__YOUR OBJECTIVE__:
Could you retype exactly the lines running from the line with "Toggle 共用 checkbox for row H171" to the end of the data, both included, and nothing else?

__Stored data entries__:
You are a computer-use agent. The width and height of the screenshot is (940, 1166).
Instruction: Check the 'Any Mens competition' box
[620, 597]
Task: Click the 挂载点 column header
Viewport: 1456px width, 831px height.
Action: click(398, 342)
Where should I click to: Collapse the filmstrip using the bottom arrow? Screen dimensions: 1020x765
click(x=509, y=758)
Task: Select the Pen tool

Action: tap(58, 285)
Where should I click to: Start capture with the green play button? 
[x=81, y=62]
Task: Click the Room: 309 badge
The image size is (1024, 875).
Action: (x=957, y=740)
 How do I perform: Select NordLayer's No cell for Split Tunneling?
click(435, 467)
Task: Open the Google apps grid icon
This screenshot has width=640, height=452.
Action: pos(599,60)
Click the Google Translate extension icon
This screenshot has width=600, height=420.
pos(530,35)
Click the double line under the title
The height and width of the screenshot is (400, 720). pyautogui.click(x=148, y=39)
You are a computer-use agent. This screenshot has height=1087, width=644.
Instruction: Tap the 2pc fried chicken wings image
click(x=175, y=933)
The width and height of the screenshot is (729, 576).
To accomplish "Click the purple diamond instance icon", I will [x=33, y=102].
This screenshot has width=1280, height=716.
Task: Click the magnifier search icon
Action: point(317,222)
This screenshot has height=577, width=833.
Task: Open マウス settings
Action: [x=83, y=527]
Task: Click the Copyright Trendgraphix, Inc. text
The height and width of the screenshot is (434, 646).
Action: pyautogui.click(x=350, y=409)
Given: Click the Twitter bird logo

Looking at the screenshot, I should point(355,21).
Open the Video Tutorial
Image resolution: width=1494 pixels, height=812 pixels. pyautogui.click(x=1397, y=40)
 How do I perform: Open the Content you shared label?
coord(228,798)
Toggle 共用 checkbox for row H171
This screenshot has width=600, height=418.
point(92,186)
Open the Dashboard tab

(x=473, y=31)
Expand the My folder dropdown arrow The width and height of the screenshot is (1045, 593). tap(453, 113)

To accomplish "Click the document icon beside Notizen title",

__SOLUTION TO THE PROBLEM__:
Toggle 共用 checkbox for row H171
This screenshot has width=600, height=418.
point(92,186)
Open the Dashboard tab

(x=473, y=31)
Expand the My folder dropdown arrow The width and height of the screenshot is (1045, 593). tap(453, 113)

To accomplish "Click the document icon beside Notizen title",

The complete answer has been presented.